Task goal
Only the lines from the line that contains "Open the Configurações menu" through the final line of the entries below belong in your answer, copied exactly and without pictures.
-*-
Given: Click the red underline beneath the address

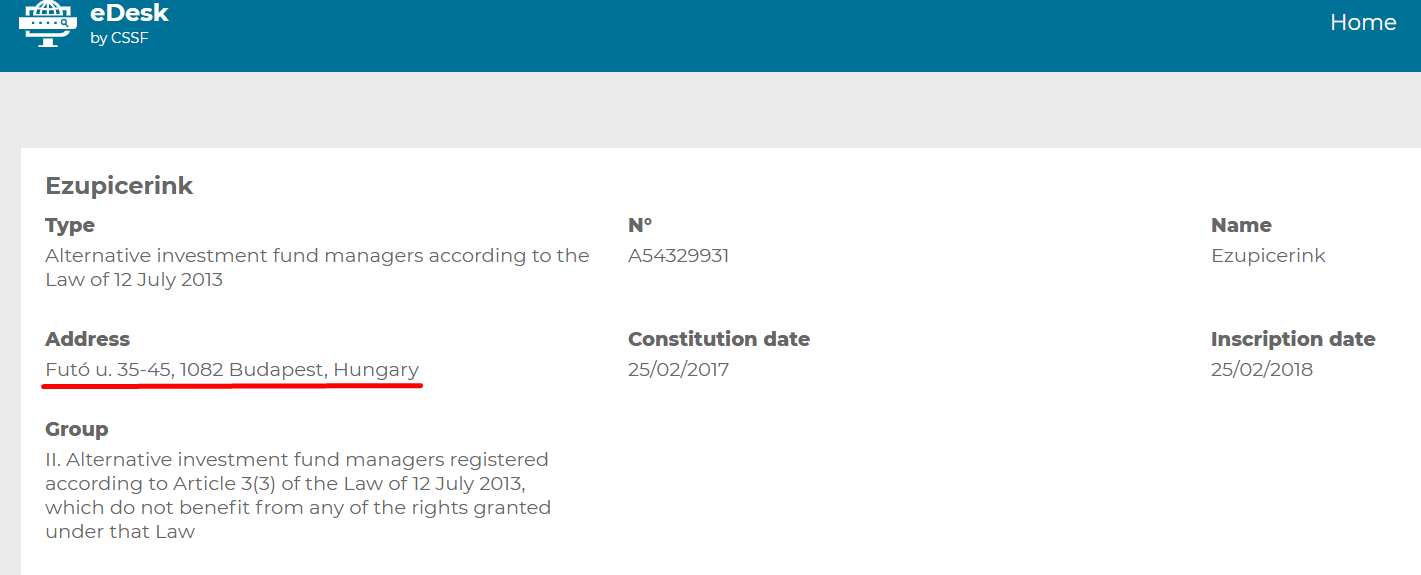Looking at the screenshot, I should click(x=232, y=385).
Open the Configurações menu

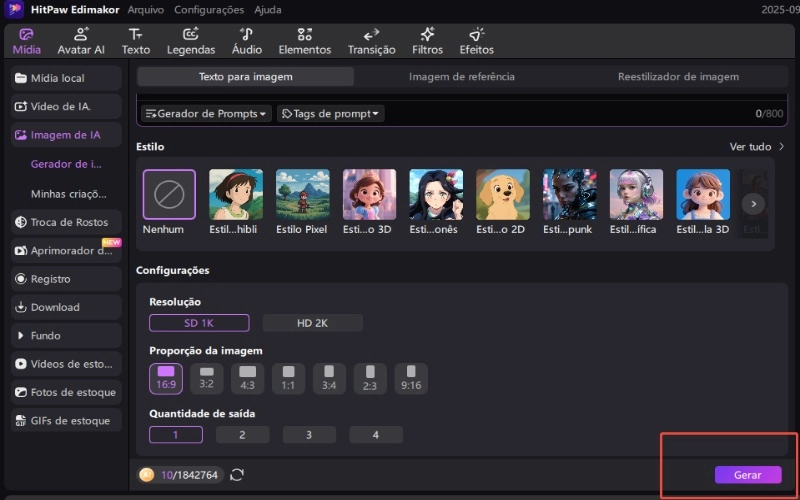(209, 10)
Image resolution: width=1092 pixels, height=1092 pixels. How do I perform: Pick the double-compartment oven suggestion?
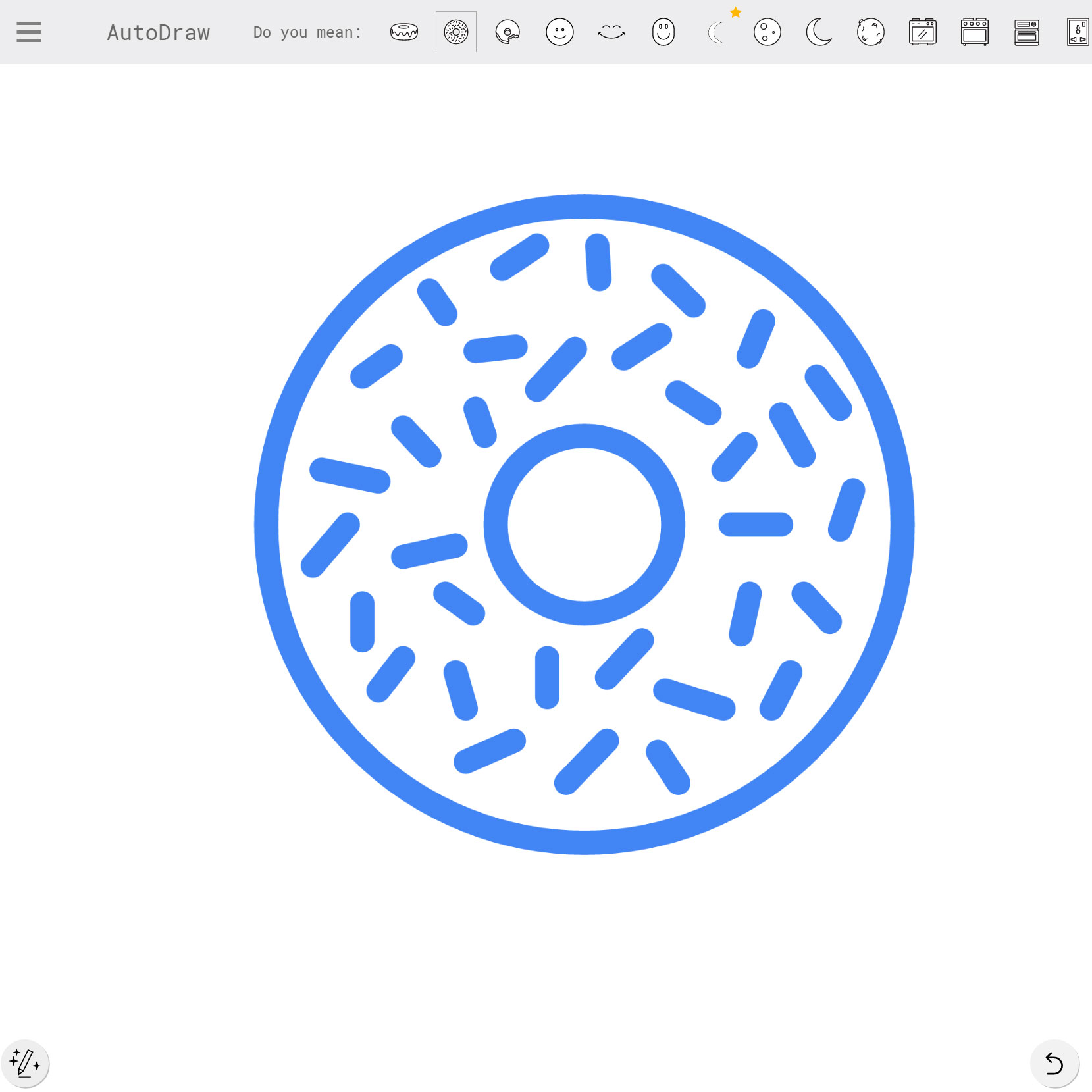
-*-
Answer space
Open the Configurações menu

(209, 10)
Image resolution: width=1092 pixels, height=1092 pixels. How do I perform: Pick the double-compartment oven suggestion?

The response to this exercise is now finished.